Prime Minister Narendra Modi will release these cheetahs into the Kuno National Park in Madhya Pradesh on his birthday on September 17 as part of a re-introduction effort.

A specially customised B747 jumbo jet has arrived in the Namibian capital of Windhoek to bring eight cheetahs to India's Kuno National Park in Madhya Pradesh where they will be re-introduced after the wild cats faced extinction in the 1950s.
"A special bird touches down in the Land of the Brave to carry goodwill ambassadors to the Land of the Tiger," the High Commission of India in Windhoek tweeted on Wednesday.
Eight cheetahs, five females and three males, will be brought to Jaipur in Rajasthan on September 17 in the cargo aircraft as part of an inter-continental translocation project.
They will then be flown to their new home -- Kuno National Park in the Sheopur district of Madhya Pradesh -- in helicopters.
Prime Minister Narendra Modi will release these cheetahs into the Kuno National Park in Madhya Pradesh on his birthday on September 17.
The aircraft bringing the cheetahs to India has been modified to allow cages to be secured in the main cabin but will still allow vets to have full access to the cats during the flight.
It has been painted with the image of a tiger. The aircraft is an ultra-long range jet capable of flying for up to 16 hours and so can fly directly from Namibia to India without a stop to refuel, an important consideration for the well-being of the cheetahs.
The cheetahs will have to spend their entire air transit period empty stomach, a senior Indian forest department official said on Tuesday. Such a precaution is needed as a long journey may create nausea-like feelings in animals leading to other complications.
The large carnivore got completely wiped out from India due to their use for coursing, sport hunting, overhunting and habitat loss. The government declared the cheetah extinct in the country in 1952.

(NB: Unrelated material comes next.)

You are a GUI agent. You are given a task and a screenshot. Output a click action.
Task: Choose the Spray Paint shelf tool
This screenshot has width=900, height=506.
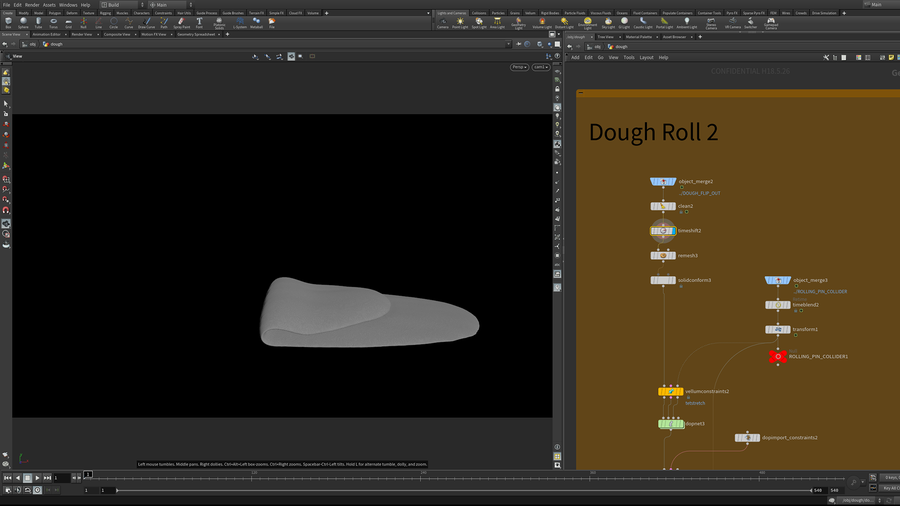click(x=181, y=22)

The last spotted feline died in 1948 in the Sal forests of Chhattisgarh's Koriya district. Starting in the 1970s, the efforts of the Indian government to re-establish the species in its historical ranges in the country led to the signing of a pact with Namibia, which donated the first eight individuals to launch the Cheetah reintroduction programme on July 20 this year.
The Cheetahs in India
The first cheetah in the world to be bred in captivity was in India during the rule of the Mughal emperor Jahangir in 16th Century. His father, Akbar, recorded there were 10,000 cheetahs during his time, including 1,000 of them in his court.
The animals were imported for sport in the 20th Century. Research showed that there were at least 230 cheetahs in the wild between 1799 and 1968. It is the only large mammal to become extinct since Independence.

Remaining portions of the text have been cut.